Reputation: 6873
I just developed an JS game which has too many setIntervals to function calls. The intervals are creating the flicker effect which is not acceptable. I wanted to check with experts if can I anyhow make it smooth adopting alternative to setInterval calls which are smooth too?
Have a look at the game http://umairashraf.net23.net/booble/
Upvotes: 0
Views: 812
Reputation: 32112
I suspect your performance problem is that for every bubble, you create a new animator function that executes every 20ms. That is a lot of functions executing frequently.
You could improve performance by keeping all the bubbles in one data structure, and using one function, executing every 20ms, to update all of them at once.
Upvotes: 1
Reputation: 923
You have no "recursive calls". You have a lot of timers being created.
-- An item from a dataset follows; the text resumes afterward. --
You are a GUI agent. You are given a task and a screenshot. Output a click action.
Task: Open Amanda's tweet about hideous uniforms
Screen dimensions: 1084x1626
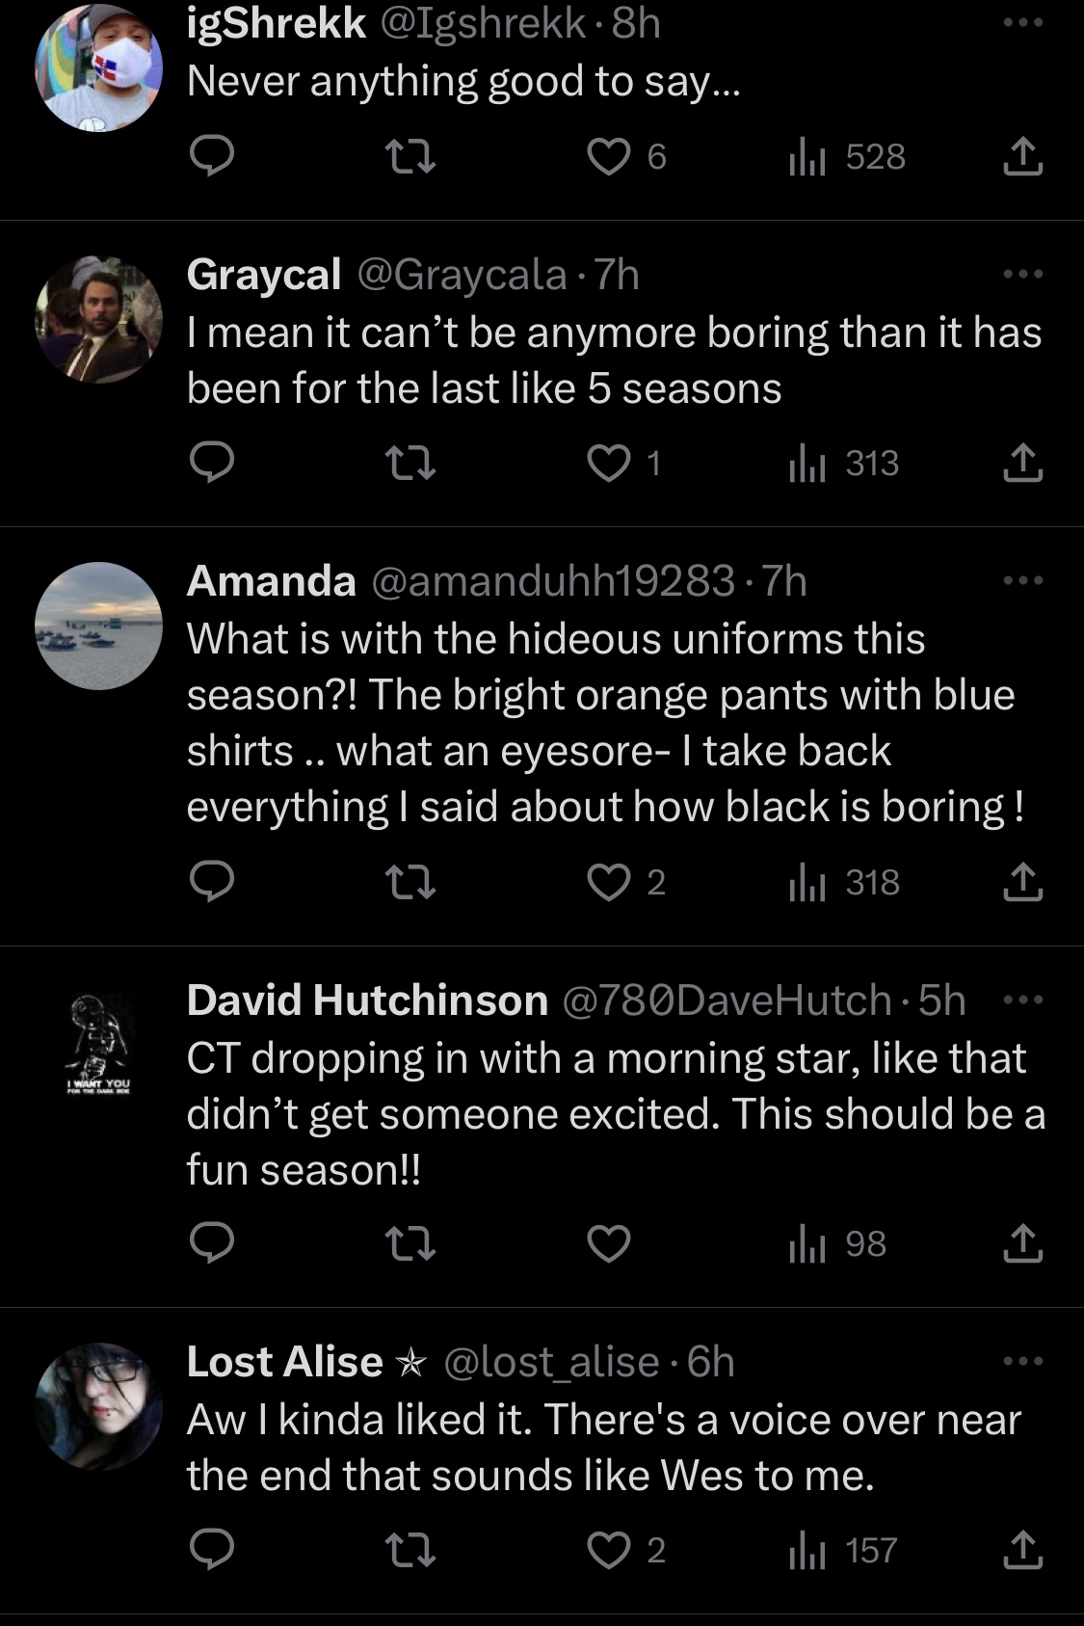604,722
For each new bubble you create a new timer! A hundred of callback functions are being fired every 20 ms! And within each of these calls you do
$(bubble).offset().top;
if (pos >= 0 - $(bubble).height()) {
$(bubble).css({ top: (pos - 1000) + "px" });
}
A jquery object is constructed (3 times!), its offset is calculated, its height is queried... A hundred of times, every 20 ms!
For each created bubble you should cache its jquery object and its current position. Keep them in arrays or hashes: bubbleJqueryObjects and bubblePositions. Make a single animateBubbles() callback, which will just update "top" css property of all existing bubbles at once. Save 5000 function calls, 15000 jquery object constructions and 5000 position\size queries. Every second.
Upvotes: 4
Reputation: 9965
You might look into the Composite design pattern. Its a popular design pattern for handling hierarchical type data and being able to query it in a fast way.